Ancient Greek Monster Puns

These Ancient Greek Monster puns are kraken me up!

Ancient Greek Monster Puns

Why did the ad agency hire a hydra?
She knew how to wear many different hats.
What do you call a Minotaur in a playground?
A swing and a myth.
- Hey, graduate student Minotaur, what are you up to today?
- Not much, just working on my Theseus.
What do hydras fear the most?
Dehydration!
Why did the kraken eat 5 ships that were carrying potatoes?
Because nobody can eat just one potato ship.
According to Greek mythology, Chiron was a half horse half human doctor.
This made him the Centaur for Disease Control.
Why do Minotaurs make terrible detectives?
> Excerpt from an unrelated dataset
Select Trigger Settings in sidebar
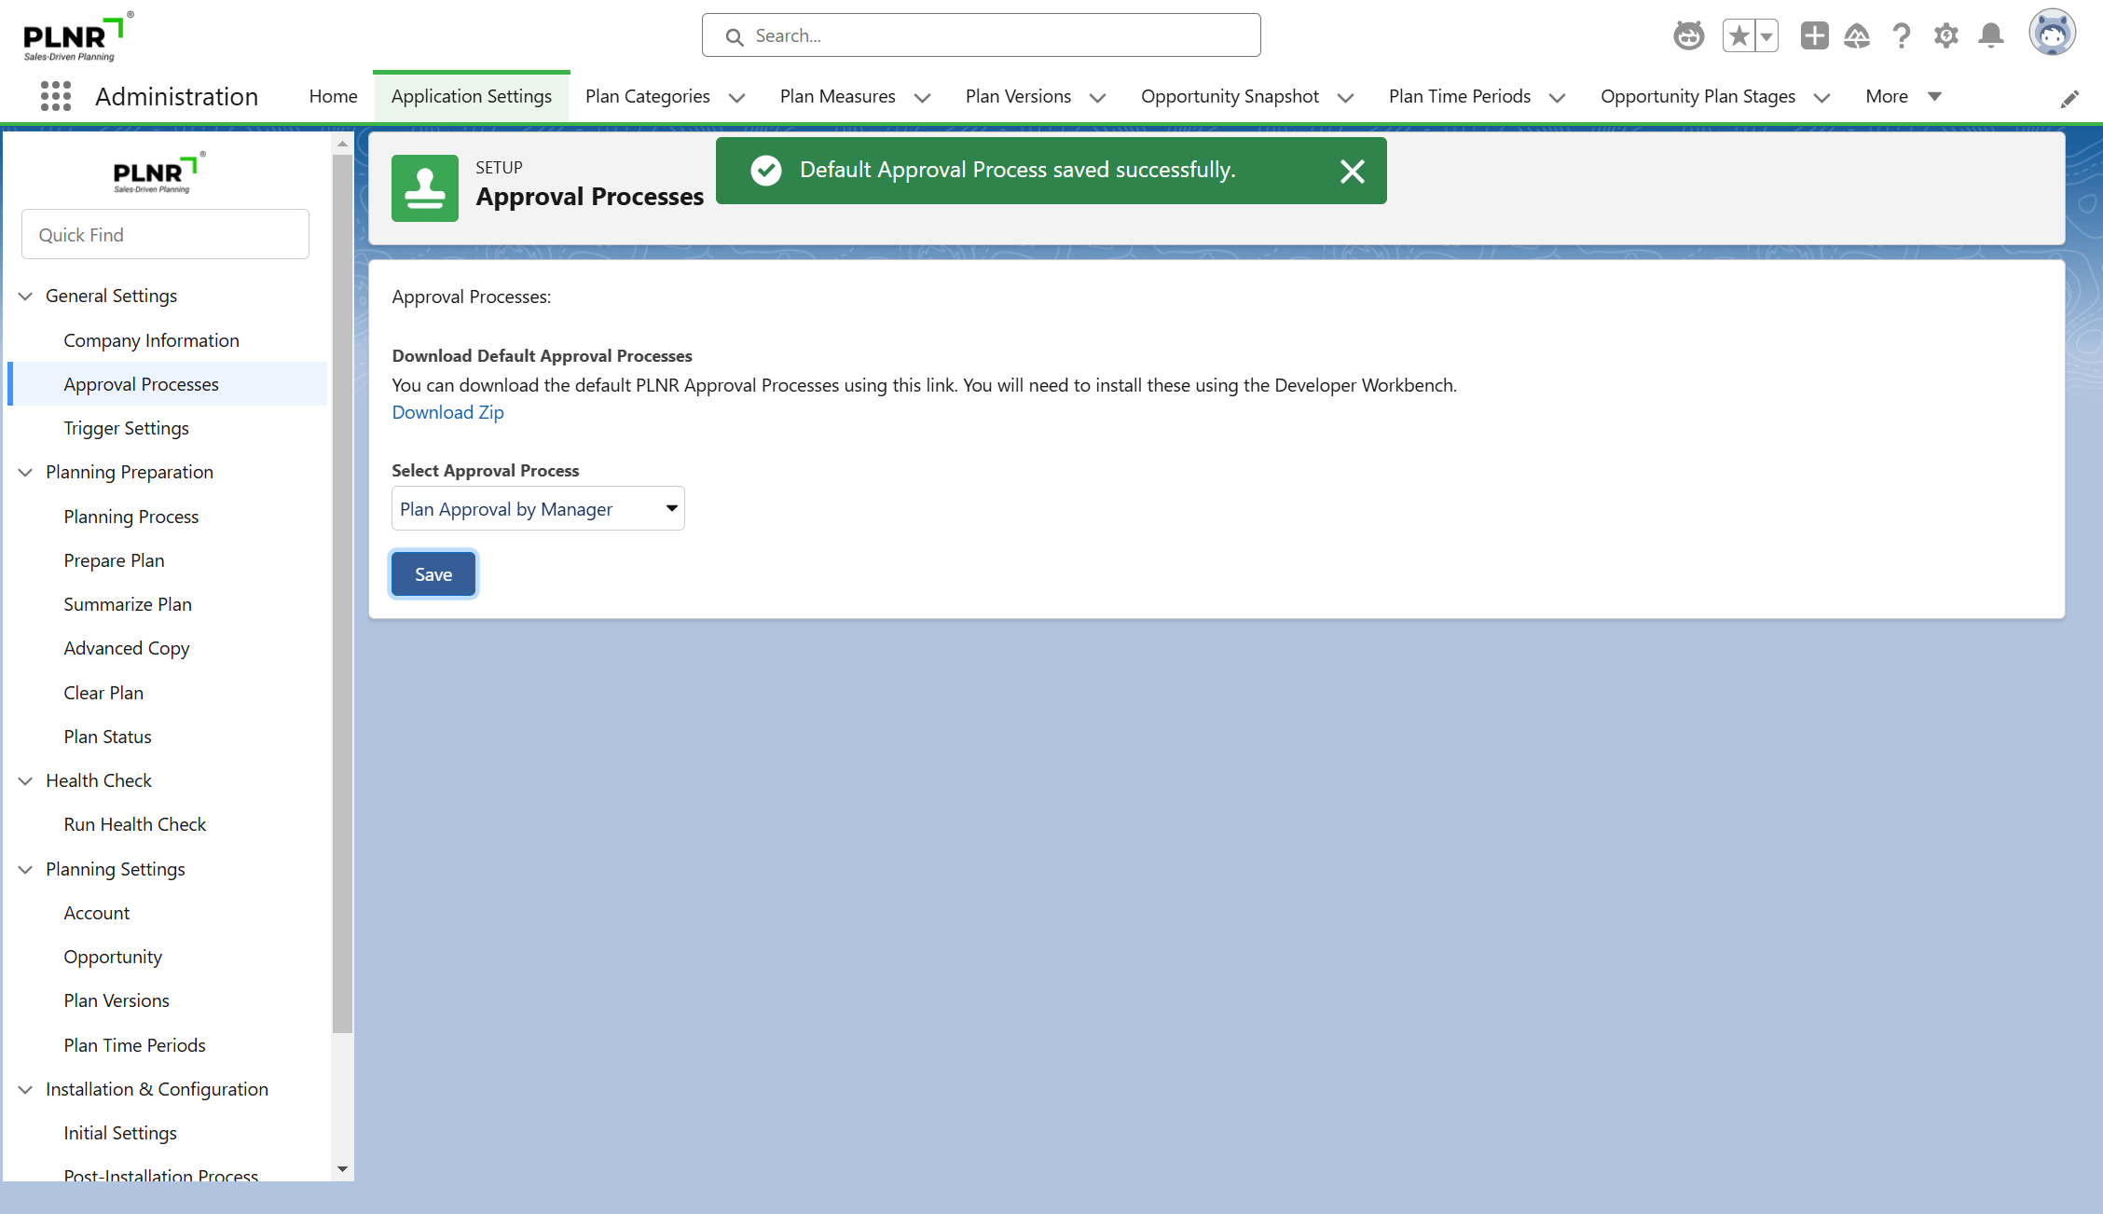 tap(126, 428)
Because they hate to go on steak-outs!
What do you call a titan that can't swim?
Titanic.
What's the similarity between a sailor and a thief?
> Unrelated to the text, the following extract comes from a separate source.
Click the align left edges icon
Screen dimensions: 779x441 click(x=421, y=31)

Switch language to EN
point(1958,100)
Both have a phobia for sirens.
What would you call a singer who's really scared of medusa?
A rockstar.
What's the Kraken gonna give you that'll make you laugh uncontrollably?
Ten Tickles!
When a Minotaur considers himself an optimist is it that he sees his glass as half-bull?
"If you want to pass this point alive, you must answer my riddle: What goes on four legs in the morning, two legs at noon and on three legs in the evening?" the Sphinx asked.
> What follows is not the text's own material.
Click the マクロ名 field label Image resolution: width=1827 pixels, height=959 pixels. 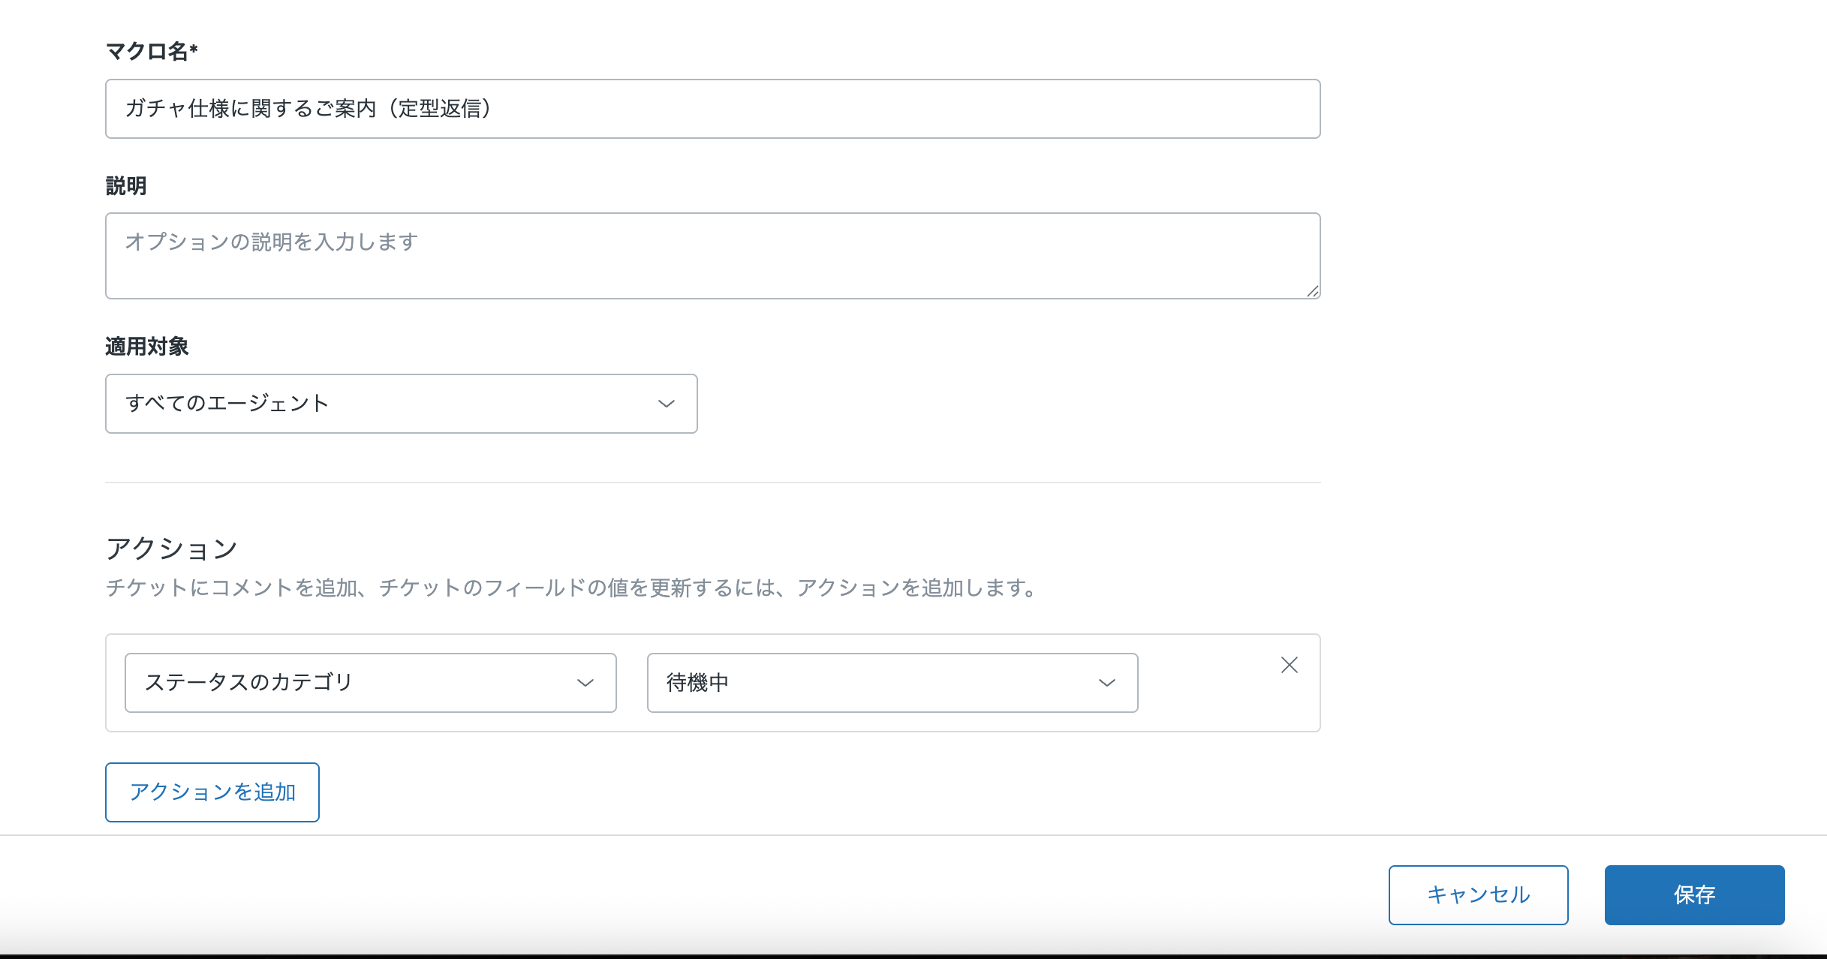point(152,51)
Oedipus pondered for a moment, "Probably one of those new Pokemones," he finally replied. "There is like 600 of them.
"Fair enough man," spoke the Sphinx. "I can't reasonably expect you to remember all their names. You may pass."
Pan wants to lead his kind to rebellion, but...
He can't get no Satyr Faction.
Within the labyrinthine bureaucracy prowls the deadly Adminotaur.
What did the Minotaur order at Starbucks?
Half-calf.
What was it like to fight Medusa?
- At first I was afraid, then I was petrified...
What did the giant octopus say to the pirate ship?
- What’s Kraken?
I met an annoying squid who wanted to become a comedian.
He wouldn’t stop kraken jokes.
Last night, like every night, I dreamt I was half horse, half man.
My shrink says I'm just being self centaured.
I’ve started dating Medusa recently.
Our relationship rocks!
How did Poseidon greet the sea monster?
- Hey buddy, what's kraken?
I wish medusa would stop objectifying people.
I heard Medusa looked really pretty.
In fact, her looks were stunning.
What do Krakens eat?
Fish and ships.
I have no idea how so many people didn’t make it out the labyrinth.
It only took me a minotaur two.
What was the most common game played by Greek Gods?
Hydra and seek.
If you think Earth has too few human-animal hybrids, then it behooves you to become a centaur.
Stealthy minotaurs are always camooflauged.
What do you call a half man half horse in the middle of an army formation?
The centaur of attention.
What do you call a very active hydra?
Hydradynamic.
A sphinx was guarding a road when a traveler walked by.
The sphinx said to the man, "You may pass if you can answer my riddle: What is wider than an ocean, heavier than a mountain, and unbounded by the laws of physics?"
The man thought for a moment and answered, "Imagination."
"Wrong," said the Sphinx. "The answer is your mom."
What do you call half of a centaur?
A per-centaur.
Why are Minotaurs always broke?
Because their loan sharks are always milking them dry!
If you encounter a sea monster, you better get Kraken!
What do you call a small Minotaur?
A Minitaur.
What did one sea monster say to the other sea monster when they started their new jobs as sewer inspectors?
- It’s going to be a Nessie job, but let’s get Kraken!
Why did king Minos put Minotaur inside a labyrinth?
He wanted to amaze his wife.
I feel like Medusa was in some rocky relationships.
Who is Medusa’s cheesy cousin?
Gorgon Zola
What is Medusa’s favorite cheese?
Gorgonzola.
THE KRAKEN: Yes, I'd like to renew my lease, please.
LANDLORD: Re-lease the Kraken!
I hear the Minotaur is really stubborn....
He's really bull-headed.
What did the minotaur say to the real estate agent?
- Amazing.
These sea monster jokes are so funny.
They had me kraken!
What do you call a mythical being working in a smoothie store?
Mejuicea.
Never believe minotaurs...
Half of everything they say is bull.